First we had an impression they are all so much younger than we were, but then it shone on us that it's about the influence of the mild skyline to skin, and the good ozone envelope (no, no radio waves underneath it either). It turned out that we were somewhat right, and somewhat then not - they seem to be more resistant than we are, against many things, including aging, and live half longer than we do, in the average. No, they are not deathless. It did cross our minds to ask about [that] too.


7.1 No money?

In SMID's missionary skhola, an opinion took root that the money is the borderline - if you find a world where there is money, there's hope they may join the mainstream. Where there's no money, devil took the joking [away] - that's either someone's weird experiment, another cabinet attempt to produce an artificial paradise, or a crowd gone wild which should be left with trinkets and axes and [the emissaries should] run away head over heels.

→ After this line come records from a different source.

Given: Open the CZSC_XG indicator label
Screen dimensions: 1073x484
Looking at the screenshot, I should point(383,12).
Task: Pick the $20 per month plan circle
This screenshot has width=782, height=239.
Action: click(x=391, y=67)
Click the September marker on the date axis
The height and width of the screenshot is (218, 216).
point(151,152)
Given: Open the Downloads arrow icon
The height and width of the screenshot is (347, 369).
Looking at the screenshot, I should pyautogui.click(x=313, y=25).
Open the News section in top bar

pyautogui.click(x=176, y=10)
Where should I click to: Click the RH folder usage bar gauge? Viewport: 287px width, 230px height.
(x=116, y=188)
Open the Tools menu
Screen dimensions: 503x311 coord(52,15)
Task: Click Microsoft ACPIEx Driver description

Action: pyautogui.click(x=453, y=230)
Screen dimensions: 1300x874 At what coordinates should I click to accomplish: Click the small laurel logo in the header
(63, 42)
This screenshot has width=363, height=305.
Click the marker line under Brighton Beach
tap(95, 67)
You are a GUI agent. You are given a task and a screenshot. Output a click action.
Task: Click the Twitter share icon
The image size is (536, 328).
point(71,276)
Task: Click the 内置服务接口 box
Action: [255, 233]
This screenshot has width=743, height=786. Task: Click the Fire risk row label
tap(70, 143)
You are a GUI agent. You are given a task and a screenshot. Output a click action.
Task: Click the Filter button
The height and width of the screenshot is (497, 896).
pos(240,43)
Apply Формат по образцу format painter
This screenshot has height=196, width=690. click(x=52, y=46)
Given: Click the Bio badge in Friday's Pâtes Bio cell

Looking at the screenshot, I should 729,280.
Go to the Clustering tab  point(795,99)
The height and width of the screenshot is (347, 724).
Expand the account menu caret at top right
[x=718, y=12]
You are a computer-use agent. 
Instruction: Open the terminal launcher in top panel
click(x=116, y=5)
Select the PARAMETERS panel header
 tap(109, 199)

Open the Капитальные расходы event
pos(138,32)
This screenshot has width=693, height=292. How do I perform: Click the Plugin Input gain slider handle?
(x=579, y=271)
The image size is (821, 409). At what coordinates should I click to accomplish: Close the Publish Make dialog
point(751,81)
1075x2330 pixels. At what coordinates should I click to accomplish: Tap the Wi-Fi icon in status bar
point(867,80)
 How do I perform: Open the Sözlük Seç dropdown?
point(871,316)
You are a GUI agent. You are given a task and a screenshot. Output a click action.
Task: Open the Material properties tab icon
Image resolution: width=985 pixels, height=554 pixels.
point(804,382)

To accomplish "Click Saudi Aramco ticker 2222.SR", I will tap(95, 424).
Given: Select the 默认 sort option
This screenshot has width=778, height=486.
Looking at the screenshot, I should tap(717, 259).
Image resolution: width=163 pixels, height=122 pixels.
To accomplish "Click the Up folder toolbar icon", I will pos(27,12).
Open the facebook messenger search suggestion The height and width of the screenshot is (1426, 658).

Money is there on Ajthat, but it's invisible. Almost all the important money in the League is also invisible; the paper remained for just some small stuff. Paper and coin have more of a symvolic than real value - they bear the crest, name of the state, [of] the planet, it is a piece of art, collector's item. Nevertheless, the meaning of money is visible everywhere, and everyone's total is known, somehow.

Ajthat money is valid planetwide. No state has its own mint. There's really not a common one, either. Probably somewhere in background the mighty, invisible and elusive computers count all the expense and income, any purchase and payment are noted, and some divine accounting is kept. Or everything functions fine without any of that. Since these people are so painstakingly honest, one should not wonder if everyone knew who owes whom [and] how much, even if the numbers are written nowhere.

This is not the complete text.